Susan Story, CEO, Gulf Power Co.
"...when I think about success, I think, “am I happy with my life and what I'm doing?” It's not necessarily gauged by how much money I have made or what people consider to be power, but am I making a difference? As I started my career, of course growing up the way I did in a rural Alabama town, I didn't know what a president of a company was or a CEO of a company was. I started as an engineer in a nuclear power plant and just believed in working as hard as I could and doing the best job I could because that's the way I had been raised. I started progressing pretty rapidly through managerial ranks and, interestingly, never really looked at what the next job would be…. I just kind of kept progressing through the ranks. When people would say, “why are you successful,” I guess my bottom line answer would be just that I enjoy I everything I do, I put everything I've got into it, and I want to be part of the team that does great things. "

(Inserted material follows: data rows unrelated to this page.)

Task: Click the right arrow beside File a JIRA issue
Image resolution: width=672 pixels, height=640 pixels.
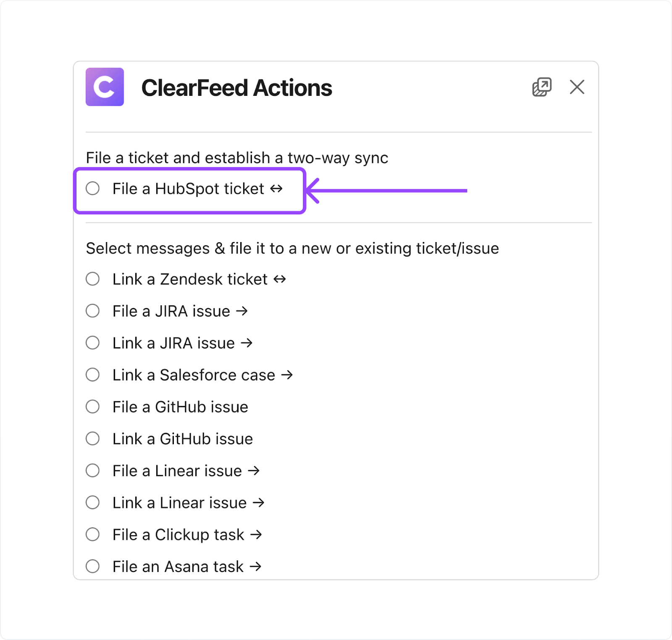Action: click(x=242, y=311)
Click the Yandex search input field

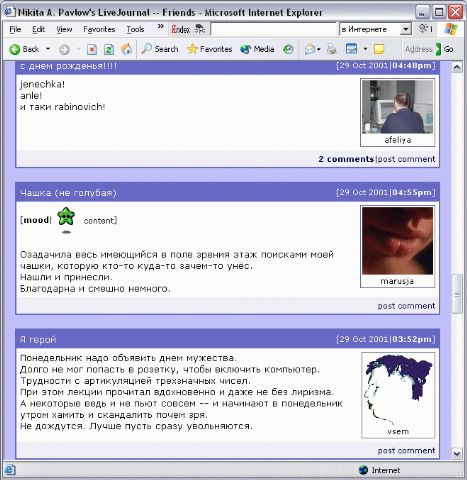point(274,29)
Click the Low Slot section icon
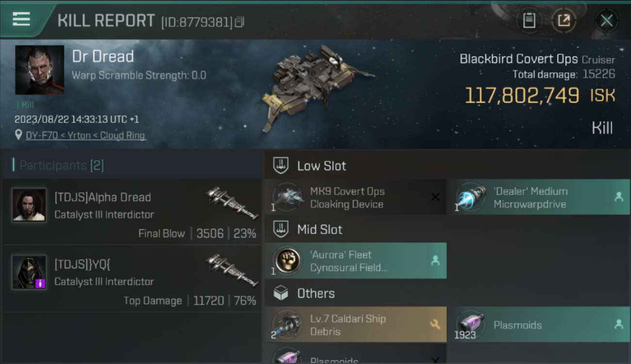The width and height of the screenshot is (631, 364). point(281,165)
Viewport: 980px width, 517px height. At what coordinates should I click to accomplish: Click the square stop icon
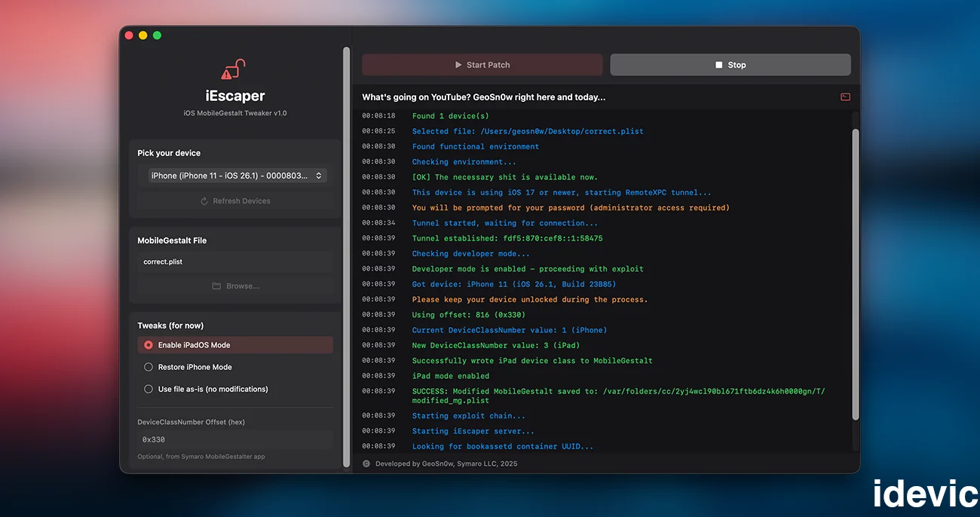(719, 65)
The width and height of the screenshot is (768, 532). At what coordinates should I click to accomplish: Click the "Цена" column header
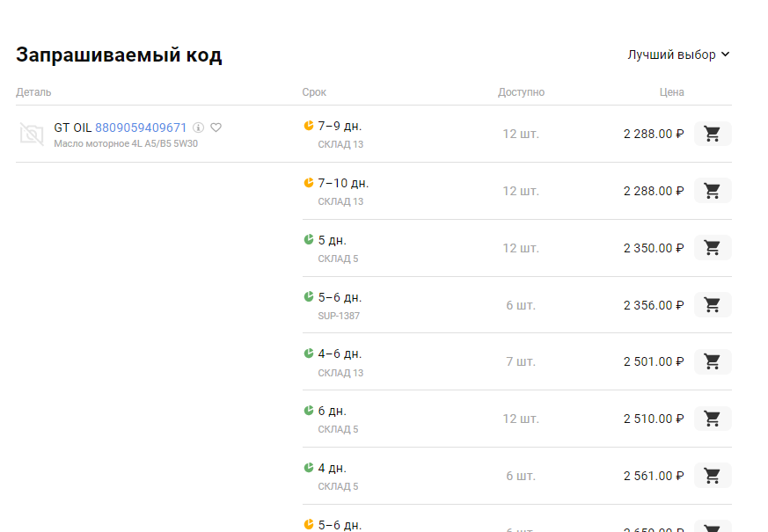tap(671, 92)
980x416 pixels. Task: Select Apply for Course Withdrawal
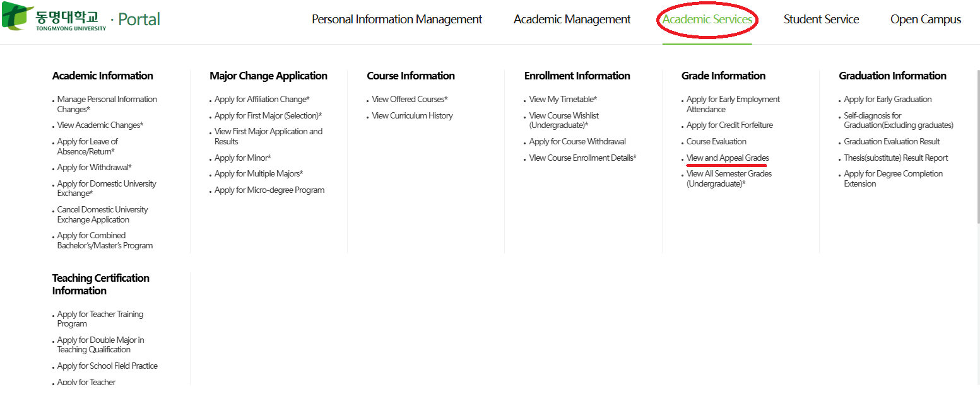(577, 141)
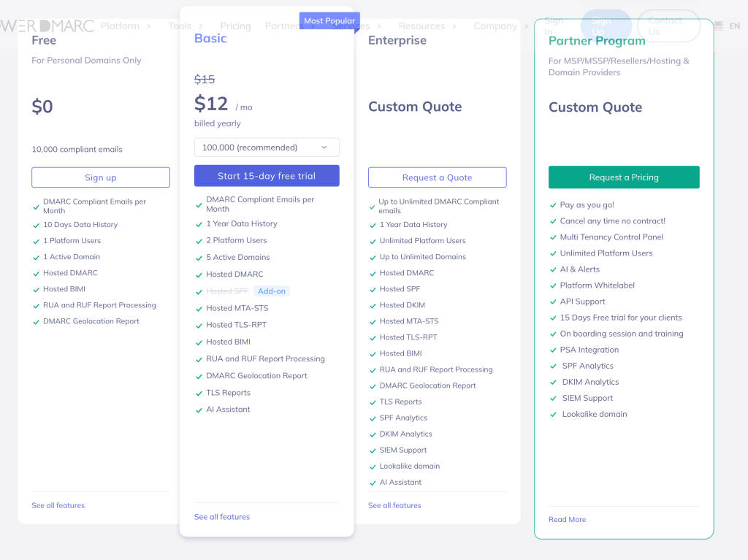748x560 pixels.
Task: Expand the Company navigation menu
Action: pyautogui.click(x=495, y=26)
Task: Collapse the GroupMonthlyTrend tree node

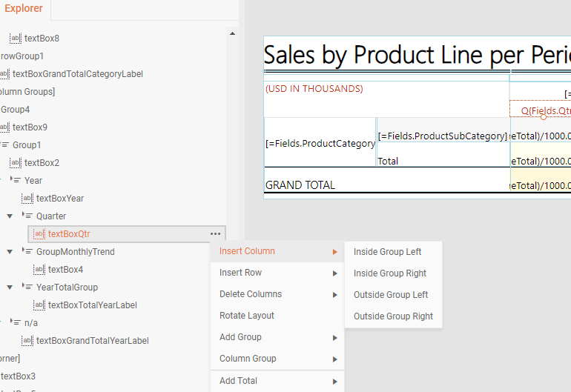Action: coord(10,252)
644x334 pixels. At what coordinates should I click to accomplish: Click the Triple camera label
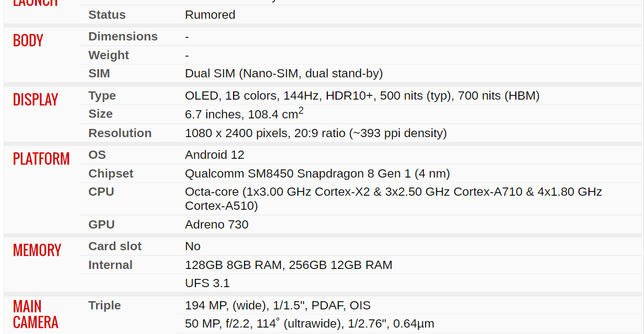pyautogui.click(x=104, y=306)
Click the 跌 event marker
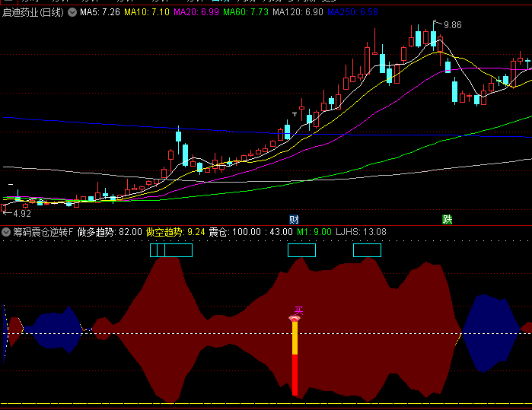Screen dimensions: 532x410 point(447,219)
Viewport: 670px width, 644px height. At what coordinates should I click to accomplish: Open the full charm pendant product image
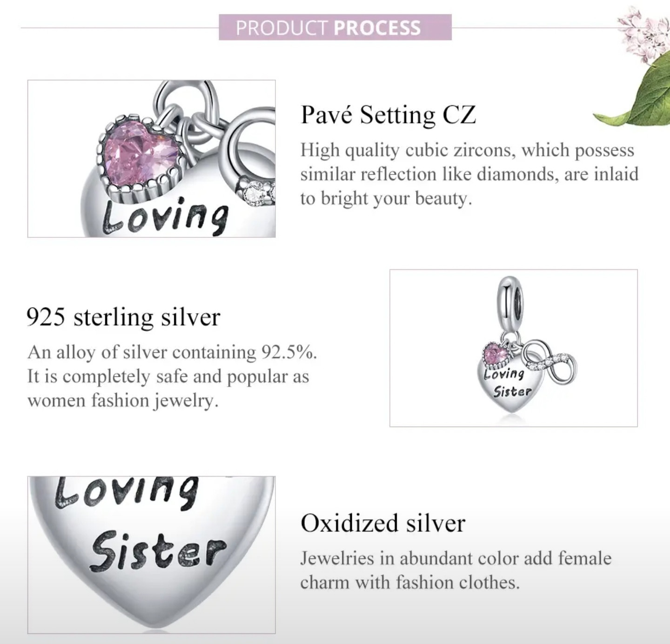click(x=513, y=348)
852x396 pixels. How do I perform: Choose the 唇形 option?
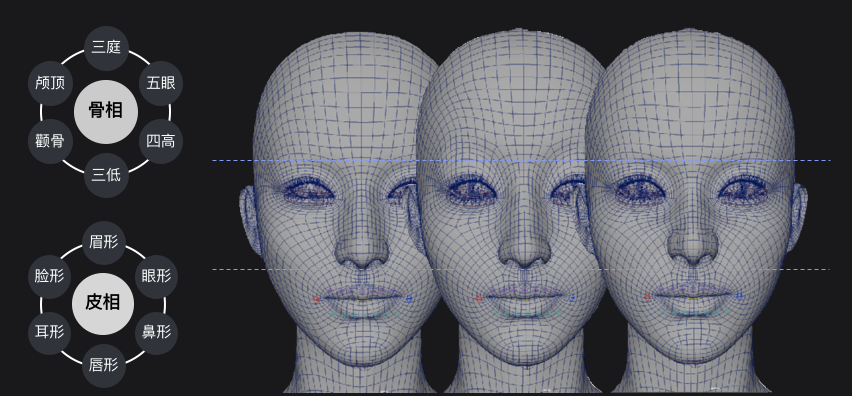pyautogui.click(x=104, y=366)
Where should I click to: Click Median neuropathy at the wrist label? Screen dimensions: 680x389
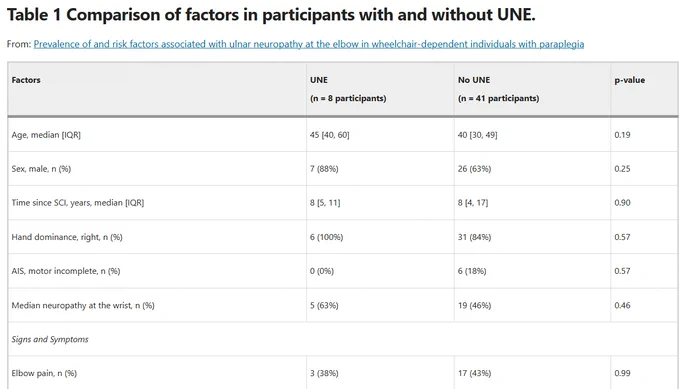point(83,305)
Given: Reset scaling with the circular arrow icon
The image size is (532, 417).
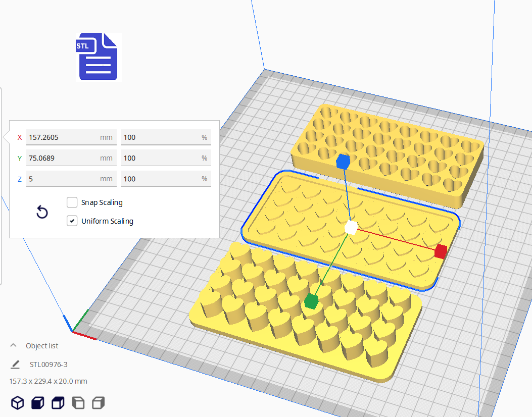Looking at the screenshot, I should click(42, 212).
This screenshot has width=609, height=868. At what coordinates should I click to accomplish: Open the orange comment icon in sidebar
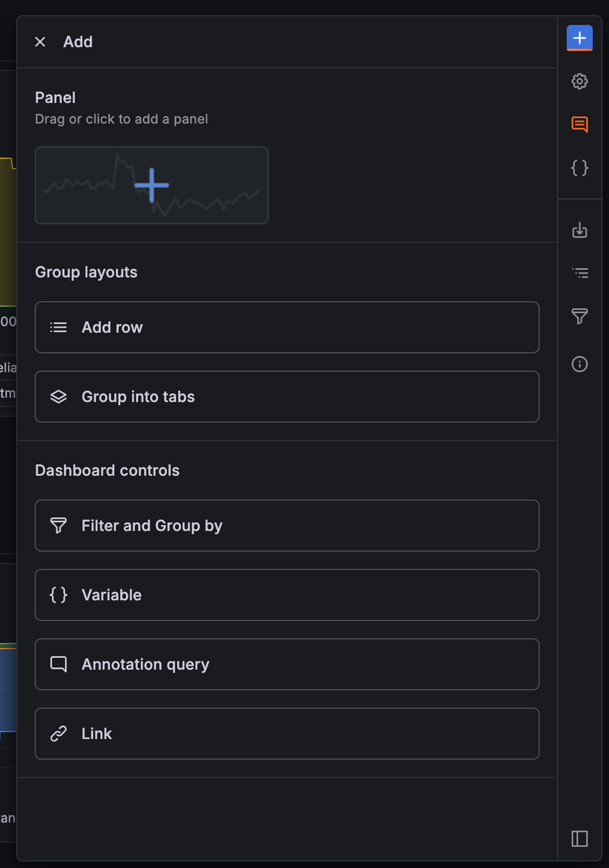point(579,125)
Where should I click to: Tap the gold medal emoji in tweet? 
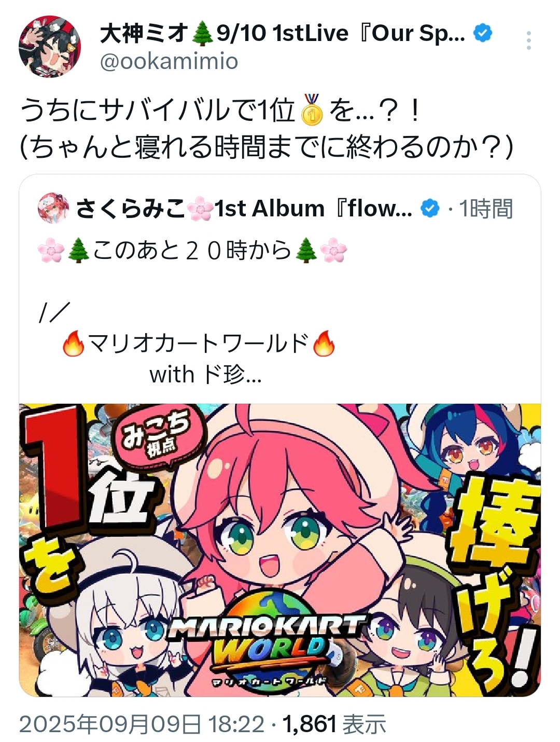[x=312, y=109]
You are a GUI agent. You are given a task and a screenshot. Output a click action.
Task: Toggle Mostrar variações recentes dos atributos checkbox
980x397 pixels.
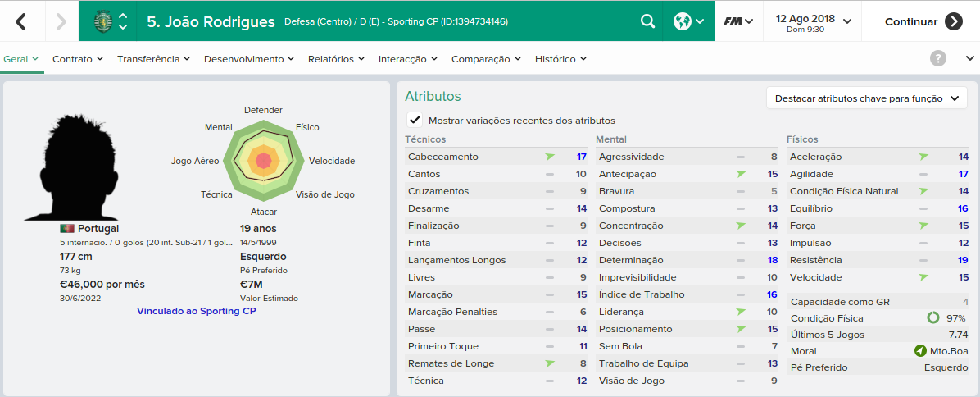tap(414, 120)
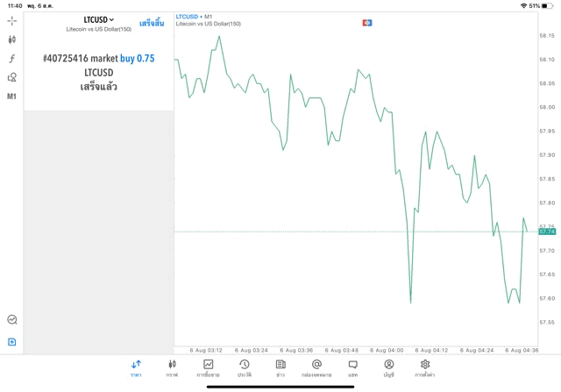
Task: Open the chart search icon in sidebar
Action: tap(12, 320)
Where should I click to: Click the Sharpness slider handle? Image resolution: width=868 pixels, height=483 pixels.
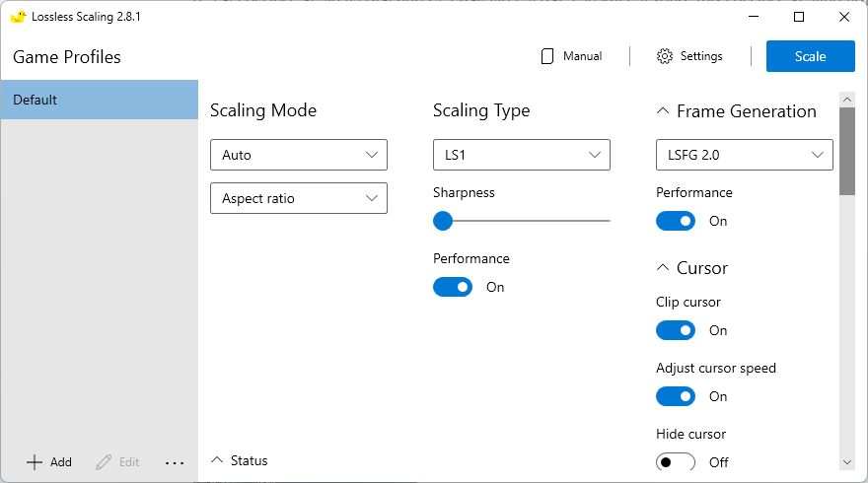(x=443, y=221)
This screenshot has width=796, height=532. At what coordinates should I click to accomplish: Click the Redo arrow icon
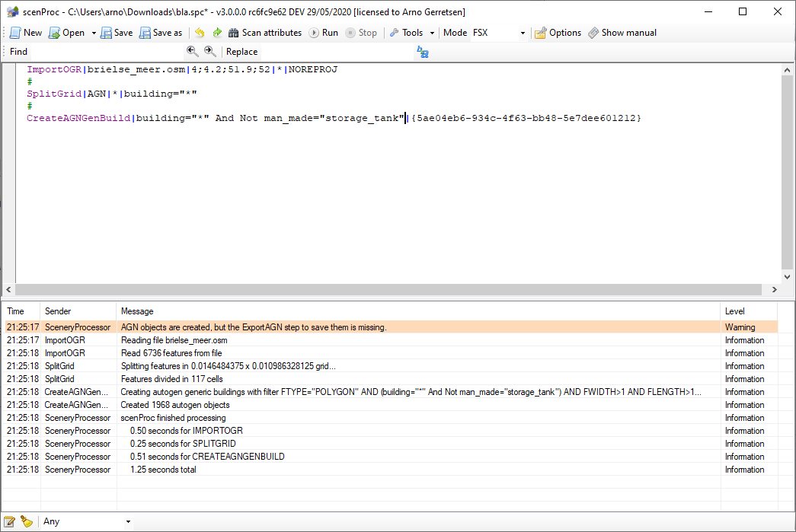tap(216, 33)
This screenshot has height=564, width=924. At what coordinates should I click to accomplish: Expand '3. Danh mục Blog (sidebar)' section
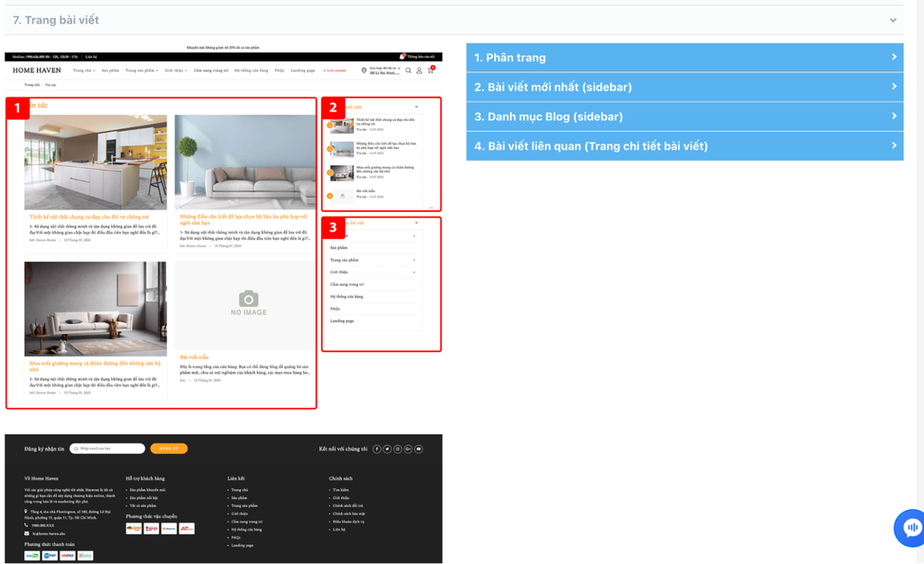tap(684, 116)
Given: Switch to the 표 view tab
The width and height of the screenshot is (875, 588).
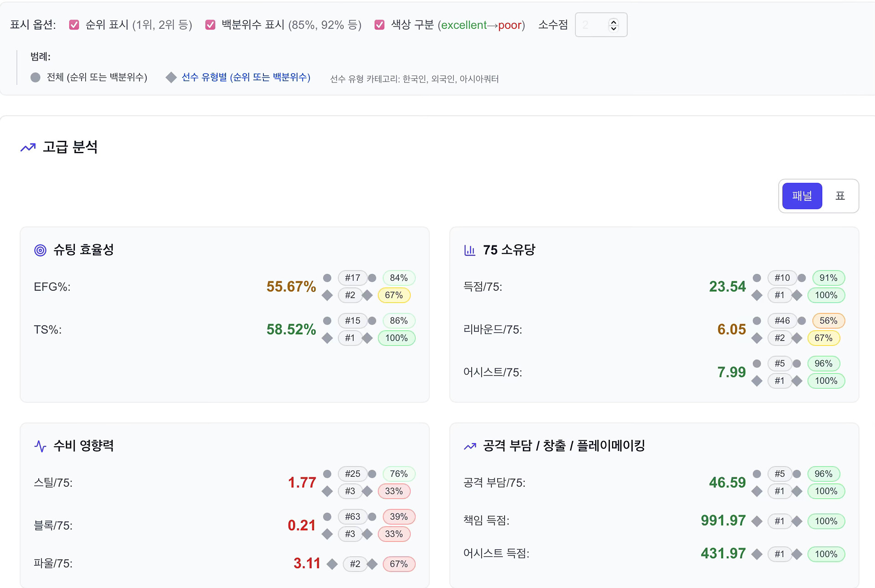Looking at the screenshot, I should 840,196.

On the influence of Parents:
"Well, when I was very young, my Mom and Dad both worked in a cotton mill. My Dad was a lab tech and my Mom was on an assembly line. And then when I was 7, my Dad got a job as a pipefitter, which was a craft that he was able to make more money at, and my Mother was able to stay home. We lived paycheck to paycheck. It was the type of home where we didn't have a lot of money, but home was the safe, fun, happy place. My brother and I were my parents' top priority, and we played games together, we laughed together. Home was that place where you were fully accepted for what you were, and were encouraged. My Dad is a very bright man, and he came from an alcoholic home, joined the Marines at 17, after he'd been living on the streets for 2 years; joined the Marines to straighten his life out. My Mom was the youngest of 9 kids of a poor farmer. And so our life was, you work hard, you don't feel sorry for yourself, you never take. I mean, we never were on welfare or anything like that. If my Dad had to work 3 jobs, and my Mom did too, that's what they did and we always had food on the table. My Mom and Dad were also the kind. . .I remember in high school, I was very popular and was a favorite, and Home Coming and all this stuff, and I always had as nice a dress as anybody else did. My Mom would go a year without buying anything herself, so that I could have a dress at a ball. That's the kind of people they were. We were – my brother and I, were the most important things in their lives, but they didn't spoil us. They couldn't monetarily. But they wanted us to grow up to be responsible adults. The best gift I got from Dad was he really believed in this Country. Grew up in a horrible home situation, but joined the military. It changed his life. He was a Marine, is a Marine, somebody told me once you're never “was” a Marine, you're always a Marine, once a Marine, enlisted Marine. And his hope was that in this Country you can do and be everything you can be. And the life that he and my Mom gave my brother and me was far better than what either one of them had. They said, there are no boundaries to what you can do. And I grew up with my Dad saying, “you can be and do anything you want to be”, and I believed him. I mean, I believed him. "
On "Going with your Gut":
"...I have learned to trust my instinct more and more. Now I do think you have to couple instinct with experiential information and knowledge, but through the experiences there are a lot of things that the facts tell me one thing, but I just know instinctually what the right thing to do is. 99% of the time, if not 100% of the time, what will unfold will show me that my instinct was right on target and I've learned that I really need to trust it because it's almost the second voice, the second knowledge that we have that says this is the path you need to take .
I think it's interesting when we talk about when we're ready for changes in our careers or our lives, and people worry and they struggle with it. The one thing I found is, I just know when the time is right and I've gotten to where I don't worry about that because I know when I get to the point that the decision is made and I have peace about it, that it just happens. And every time it does. For example, should you take this job, should you not? Should I retire now, should I not? When you look at it and you struggle with it, then one day you wake up and you say this is it, and you're at total peace and you know it's the right thing. I find that happens more and more. "
On Making it to the Top:
It's not that everything I did every day was to move me to the top. Because I really do believe that number one, you need to be outstanding where you are currently, and for people to know what you are doing. And then it takes care of itself; it really does. As opposed to someone who, as soon as they get, and I've known people like this, as soon as they get one job, all they're focused on is their next job. I think they're very ineffective because of it.